Secondo l’agenzia di stampa Anatolia, il ministero degli Esteri turco ha convocato giovedì ad Ankara un totale di nove ambasciatori, compresi quelli dei Paesi che questa settimana hanno annunciato la chiusura temporanea dei loro consolati a Istanbul per motivi di sicurezza.
Per il momento, i consolati di Svezia, Germania, Paesi Bassi, Regno Unito e Francia hanno temporaneamente chiuso i battenti nella città turca a causa del rischio di attentati contro le loro sedi nel contesto delle tensioni provocate dal rogo di copie del Corano in alcuni Paesi europei.

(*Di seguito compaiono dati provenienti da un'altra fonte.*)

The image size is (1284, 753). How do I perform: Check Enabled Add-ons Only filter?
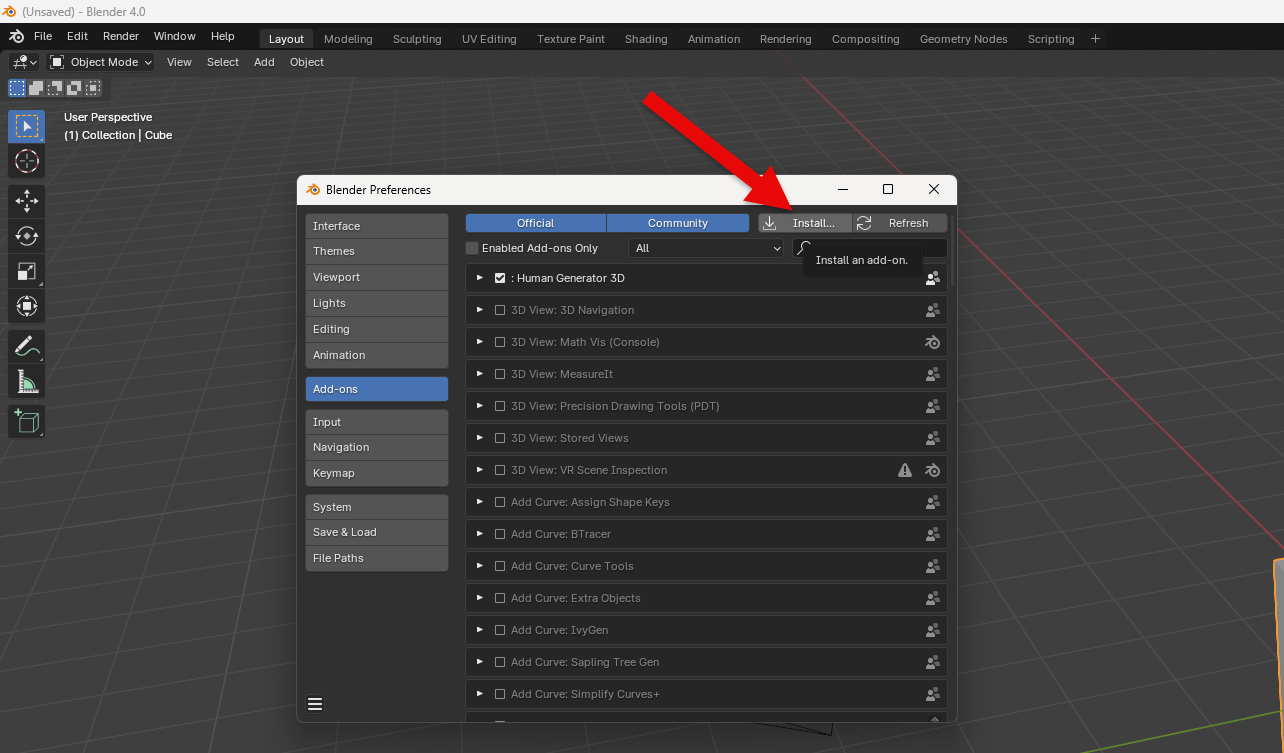472,248
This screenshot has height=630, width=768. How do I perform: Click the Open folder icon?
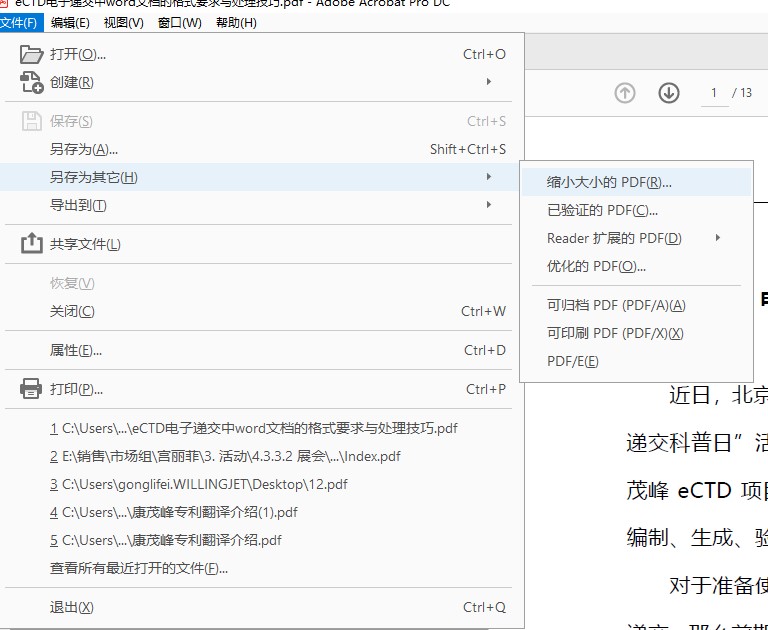point(32,54)
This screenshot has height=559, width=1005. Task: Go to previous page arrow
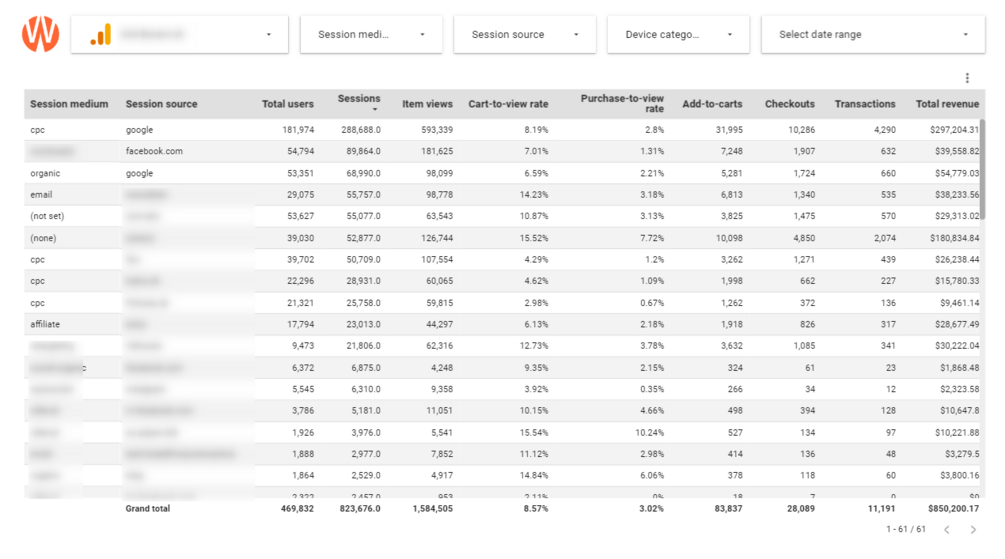(x=947, y=530)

Di fronte a questa ondata di chiusure consolari, il ministro degli Interni turco Suleyman Soylu ha criticato le misure e ha avvertito che si tratta di una «guerra psicologica» lanciata contro la Turchia dopo che gli Stati Uniti hanno avvertito della minaccia di possibili attacchi terroristici.
A metà gennaio, un ultranazionalista svedese-danese ha bruciato una copia del Corano davanti all’ambasciata turca a Stoccolma, nell’ambito di una serie di manifestazioni contro l’adesione della Svezia alla NATO, su cui finora la Turchia e l’Ungheria hanno posto il veto.
Attacchi al libro sacro dell’Islam sono avvenuti anche in Danimarca e nei Paesi Bassi, e altri tentativi sono stati sventati almeno in Finlandia. La Turchia, da parte sua, ha espresso la sua disapprovazione e ha aperto un’indagine su quello che ritiene un attacco ai sentimenti religiosi.